You can buy and sell investments under IRA, but if you try to withdraw money before age 59½, it's called an "early distribution," and you'll likely have to pay a 10% penalty just as you normally would with a 401(k). You will also be subject to federal and state taxes and income on the withdrawal.

Roth IRA

Unlike a traditional IRA, contributions to a Roth IRA are made in after-tax dollars, but the money generated in the Roth account is never returned.

You can withdraw contributions made to a Roth IRA before retirement age, without penalties, as long as 5-years have passed since the first contribution. Currently, you don't need to start retiring at age 72, as with traditional IRAs, 401(k), and other retirement savings plans.

Putting money into a Roth is a great place to invest extra cash if you're just starting out and think your income will grow. You can also contribute to an IRA and a Roth IRA, but your total contributions for both plans cannot exceed the contribution limit of $6,000 for the year or $7,000 if you're age 50 or older.

Roth 401(k)

A Roth 401(k) combines the features of a Roth IRA and a 401(k). It is a type of account provided by employers and was introduced in 2006. As with the Roth IRA, contributions come from an after-tax paycheck rather than a before-tax paycheck. A Roth's contributions and earnings are never taxed again if you've been in the plan for at least five years.

The beauty of a Roth 401(k) is that there is no income limit like a Roth IRA. Annual contributions are normally the same as a traditional 401(k) plan, with only after-tax dollars. Withdrawals are the same as for a Roth IRA, but distribution rules are the same as for a traditional 401(k).


SIMPLE (Savings Incentive Match for Employees) IRA is a retirement plan that small businesses can offer with up to 100 employees. It works like a 401(k).

Contributions are made with pre-tax withdrawals, and the money grows tax-deferred until retirement.
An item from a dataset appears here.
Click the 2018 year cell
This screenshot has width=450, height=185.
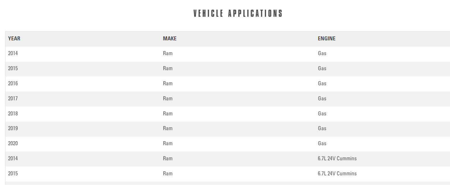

However, early distributions can result in a significant penalty. Unless you are eligible for an exception, you will have to pay an additional 10% tax on the amount you withdraw from the SINGLE IRA (similar to traditional IRAs and 401(k) plans). If you withdraw within two years of first enrolling in the SIMPLE IRA, this additional fee increases to 25%.


The Simplified Employee Pension (SEP) IRA allows you to contribute part of your income to your retirement account if you are self-employed and have no employees. You can deduct these contributions from your taxable income.

The maximum limit for annual contributions is higher than most other tax-facilitated retirement accounts: $61,000 for 2022 (compared to $58,000 in 2021) or 25% of income, whichever is lower.

How much should you save for your retirement?

The amount of money you should save on your retirement depends on many factors, including your current living cost and salary. If you're searching for a good retirement savings goal, aim for 15% of your annual income, including employer contributions.

Can I have multiple IRAs?

You can have more than one IRA, but that doesn't change the amount you can contribute each year, which is $6,000 if you're under 50 and $7,000 if you're 50 or older.

Do I have to start withdrawing money from an IRA at some point?

There is no required minimum distribution for a Roth IRA, but for a traditional IRA, you must start withdrawing money from your account on April 1 after the year you turn 72 and on December 31 each year. This age is reduced to 70½ if you reach it before January 1, 2020.